Chapter 158: Nuclear Attack



Chapter 158: Nuclear Attack

Time flew by; three months passed in the blink of an eye.

The looming threat of death was immense. It could break a person, but it could also unite them with extraordinary strength, especially when a glimmer of hope remained.

The people worked day and night in a frenzied construction boom. Towering blast walls completely enclosed the residential and industrial sectors, leaving only a few non-essential outer structures exposed.

To be precise, they built seventeen distinct layers!

Due to the Noah’s internal honeycomb structure, the layout of these walls was highly complex, effectively sealing off the core from all angles. From now on, humanity would live behind these massive barricades.

Between each wall lay a buffer zone ranging from one to ten kilometers wide, packed with dampening materials like slag, sand, and industrial waste. Everyone understood the sheer destructive power of a supernova; even with Mars and the Noah’s outer hull absorbing the brunt of the impact, the residual radiation was enough to cause catastrophic damage.

Humanity had maximized its defenses. Theoretically, the Noah’s purple metallic hull could withstand a certain dosage of gamma rays, and the seventeen layers of heavy shielding would block the rest. But whether it was enough to survive was anyone’s guess.

However, bracing for the supernova was the worst-case scenario, offering the slimmest chance of survival. They still had one other option: nuking the Viridian spacecraft!

Inside the command center, Jason was finalizing the tactical plans with Austin, Professor Hao Yu, and the rest of the council. Living under the constant, crushing pressure of survival seemed to have numbed them to the fear of death; their anxious excitement almost bordered on euphoria.

They possessed exactly one ultra-high-yield tetrahydrogen nuclear warhead, developed at a staggering cost. However, they had a vast stockpile of standard nuclear and conventional missiles of varying sizes.

"...I’m just not certain the tetrahydrogen warhead will detonate successfully," Professor Hao Yu said hesitantly.

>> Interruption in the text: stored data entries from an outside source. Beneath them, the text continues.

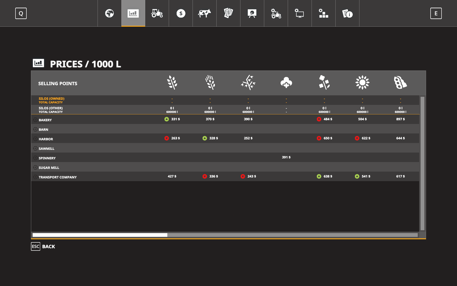Open the world map tab
Screen dimensions: 457x286
coord(109,13)
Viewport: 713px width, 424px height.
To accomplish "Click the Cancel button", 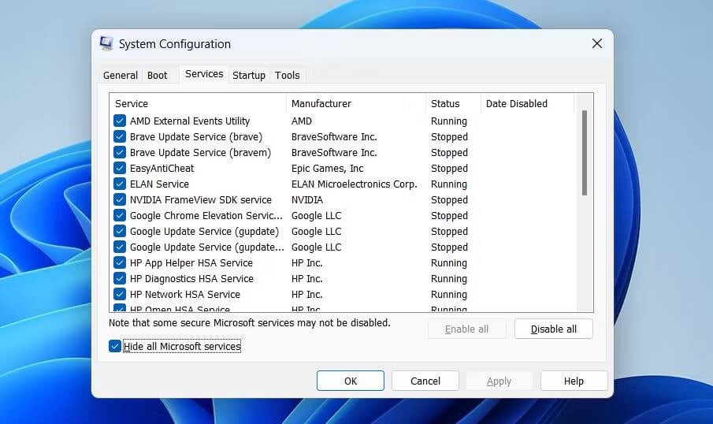I will 425,381.
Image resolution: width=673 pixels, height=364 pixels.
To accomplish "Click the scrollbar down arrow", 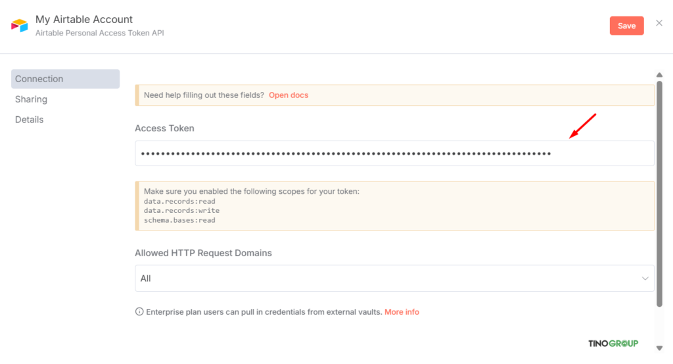I will pyautogui.click(x=660, y=348).
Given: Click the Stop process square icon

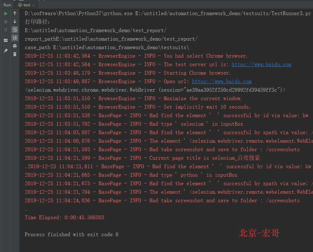Looking at the screenshot, I should tap(6, 21).
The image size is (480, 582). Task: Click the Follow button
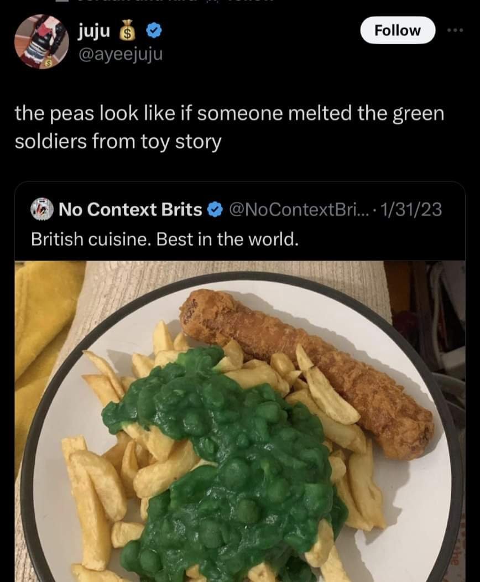point(397,30)
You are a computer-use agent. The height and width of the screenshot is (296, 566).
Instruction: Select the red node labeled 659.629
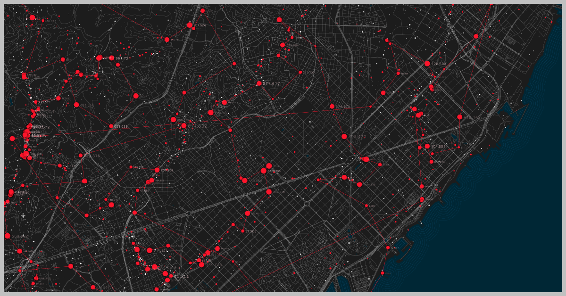pos(111,126)
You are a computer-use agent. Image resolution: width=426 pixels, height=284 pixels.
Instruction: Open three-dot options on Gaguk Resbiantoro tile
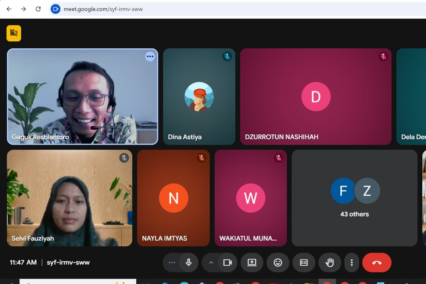coord(150,57)
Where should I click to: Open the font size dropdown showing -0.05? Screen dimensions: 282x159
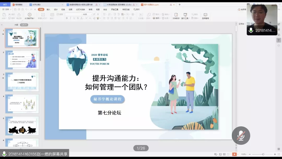point(91,14)
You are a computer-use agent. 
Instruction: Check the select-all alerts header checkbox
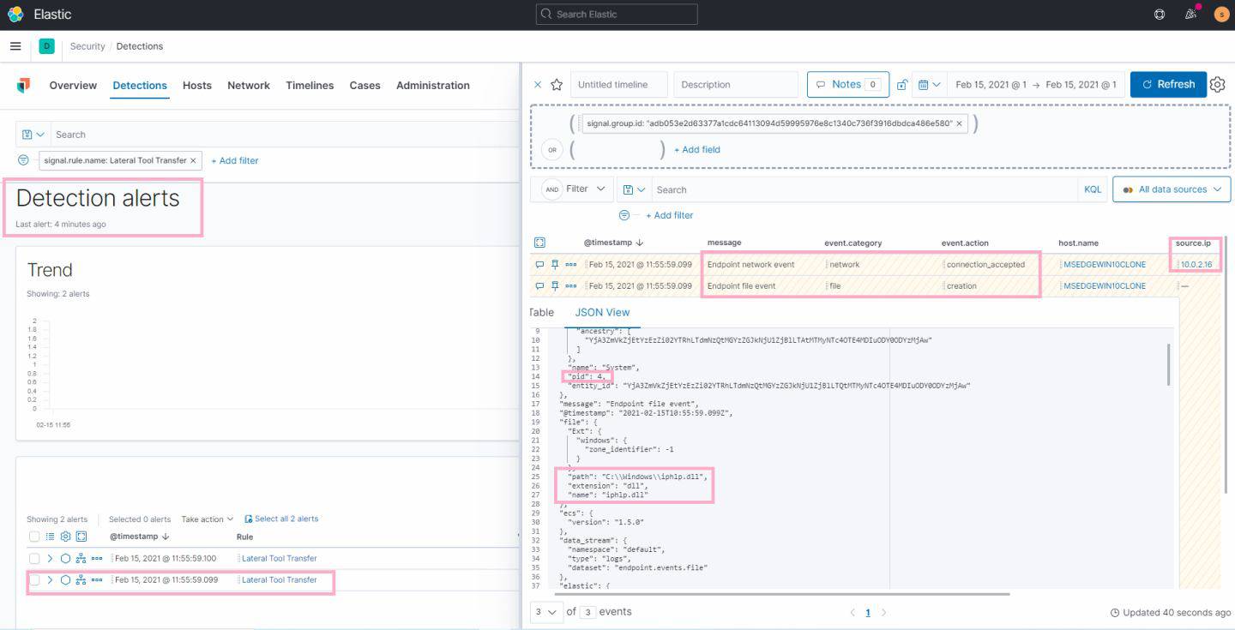click(x=33, y=536)
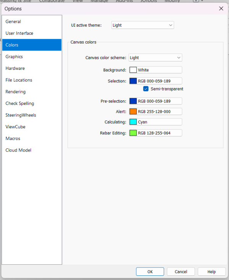The width and height of the screenshot is (229, 280).
Task: Switch to the User Interface category
Action: point(19,33)
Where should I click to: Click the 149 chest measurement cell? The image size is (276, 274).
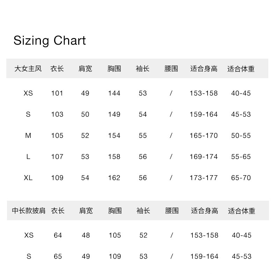pyautogui.click(x=114, y=114)
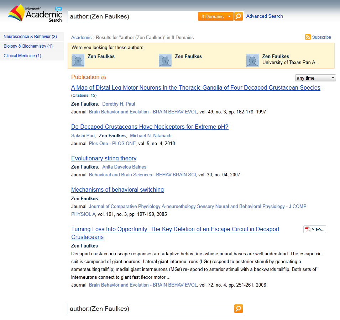Screen dimensions: 340x320
Task: Click the View... button on the last result
Action: click(x=314, y=229)
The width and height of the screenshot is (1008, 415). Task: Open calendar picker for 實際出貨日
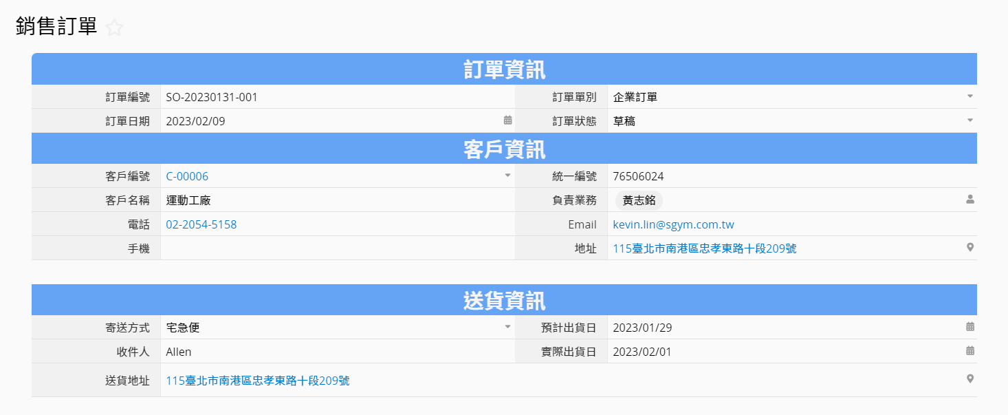click(970, 351)
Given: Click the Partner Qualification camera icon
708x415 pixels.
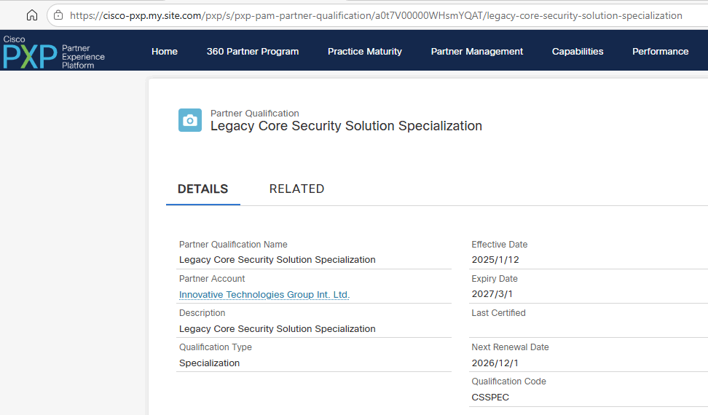Looking at the screenshot, I should [x=190, y=120].
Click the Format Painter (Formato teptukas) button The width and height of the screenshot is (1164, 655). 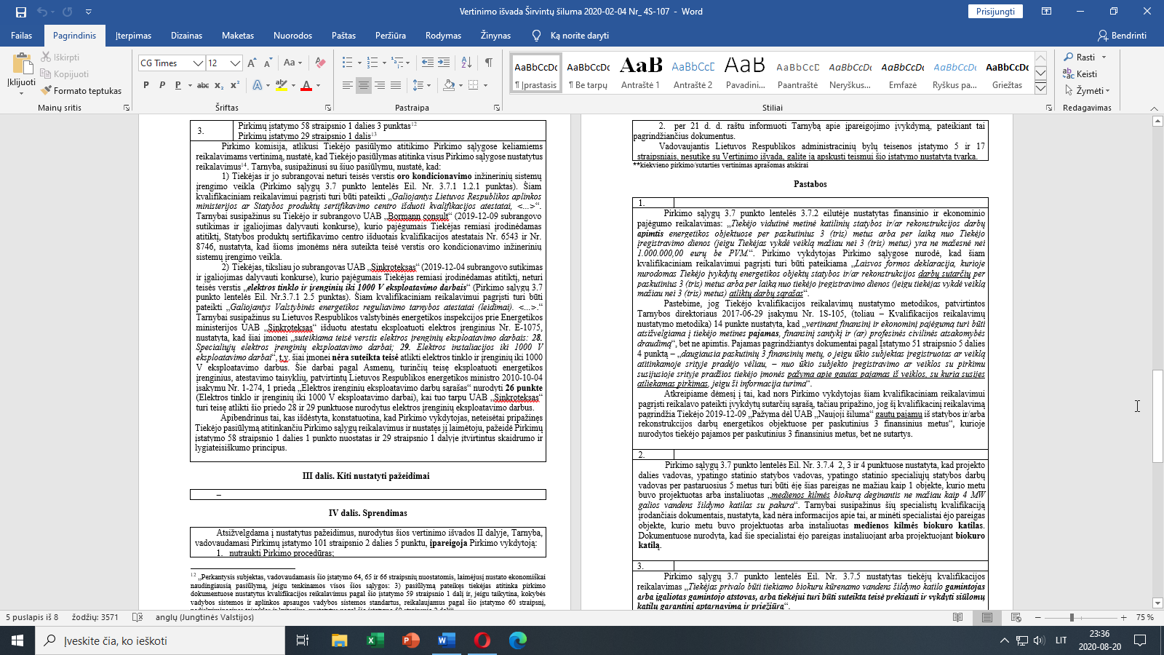click(81, 91)
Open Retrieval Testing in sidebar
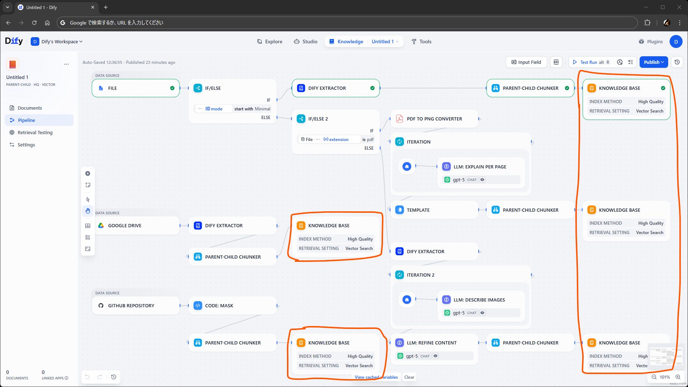Screen dimensions: 688x387 (35, 132)
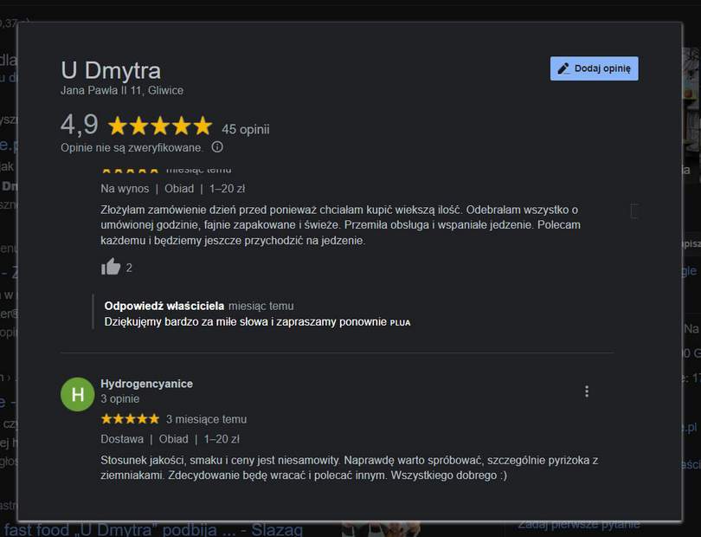Open info icon beside unverified reviews notice
This screenshot has height=537, width=701.
coord(217,147)
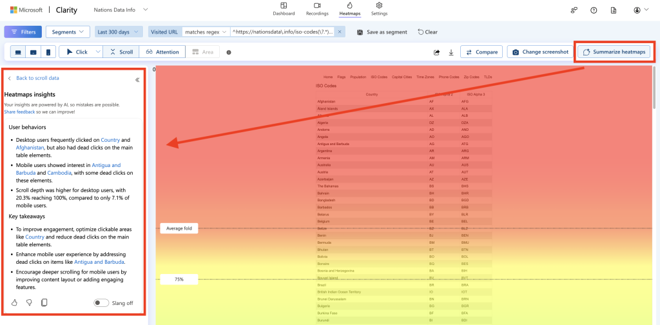The height and width of the screenshot is (325, 660).
Task: Click the share heatmap icon
Action: coord(436,52)
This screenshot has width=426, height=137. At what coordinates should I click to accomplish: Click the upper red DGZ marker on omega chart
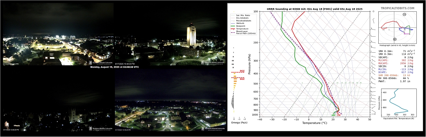pyautogui.click(x=238, y=72)
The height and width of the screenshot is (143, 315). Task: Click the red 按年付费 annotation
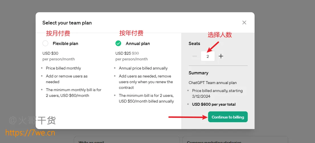[131, 33]
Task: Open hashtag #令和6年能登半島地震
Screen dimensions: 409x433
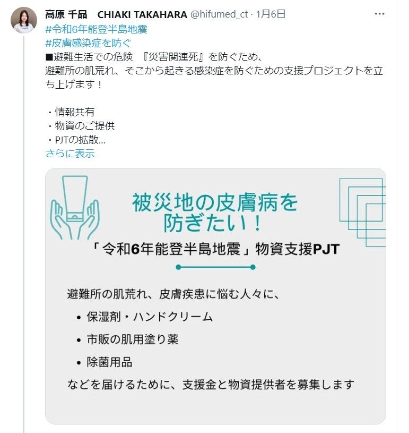Action: [x=96, y=29]
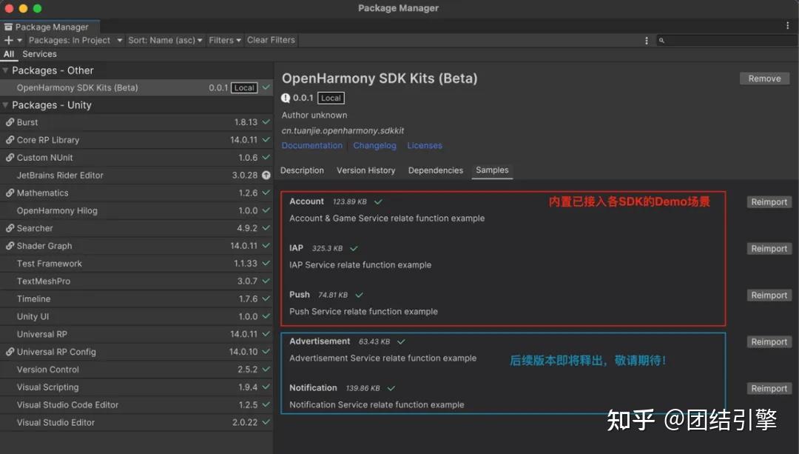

He was usually an easygoing man who rarely second-guessed himself, but this time, the stakes were too high. They had conducted several ignition tests using massive laser arrays, but the success rate hovered around a mere 70%. And an ultra-high-yield tetrahydrogen bomb of this magnitude had never actually been field-tested.

A trillion-ton yield warhead was a thousand times more powerful than their previous trump card, the helium-3 bomb. The jump in scale was so massive that he couldn’t guarantee there wouldn’t be unforeseen misfires.

But time waited for no one. In just a few days, their prime attack window would open. The crew felt a volatile mix of nerve-wracking tension and pure adrenaline.

It was utter madness that they were in a position to launch an uninhibited first strike against an advanced interstellar civilization. An opportunity like this would never come again.

From the launch silos surrounding the Noah, thousands of heavy-lift rockets launched in rapid succession. They carried a mixed payload of nuclear warheads, conventional missiles, reconnaissance probes, and thousands of bulky, low-mass decoy blocks.

Utilizing a multiple-reentry deployment system, the rockets would reach their designated coordinates and release their individual payloads. A total of 6,400 nuclear warheads and over 20,000 conventional missiles were deployed—representing the absolute limit of humanity’s industrial output.

Federation was throwing everything it had into maximizing the success rate of this single operation.

Regardless, this was humanity’s first true military engagement with an interstellar power, and no one knew how it would play out.

"Our primary obstacle is the target’s automated point-defense grid," a tactician stated.

"Space is mostly empty, but micrometeoroids and asteroids are still a hazard. While we don’t fully understand their warp technology, it’s highly unlikely the Viridians would let random space debris strike their hull."

"Therefore, the ship’s automated defenses are likely active at all times. Whether they use energy shields, point-defense lasers, or railguns, they’ll be designed to pulverize incoming threats."

"As a result, our warheads will almost certainly be flagged as incoming debris and intercepted. A nuclear bomb in the vacuum of space is just a localized flash; if it doesn’t detonate directly against the hull, its destructive output drops drastically."

"To counter this, we have to rely on saturation tactics, a massive missile swarm!"

The saturation strategy relied on sheer, overwhelming volume. A massive influx of projectiles could overload the enemy’s targeting computers, allowing the critical payloads to slip through and strike the hull.

Listening to the briefing, Jason ran a hand through his hair, a tight knot of tension forming in his chest. It was a brute-force approach, and there was no guarantee it would work.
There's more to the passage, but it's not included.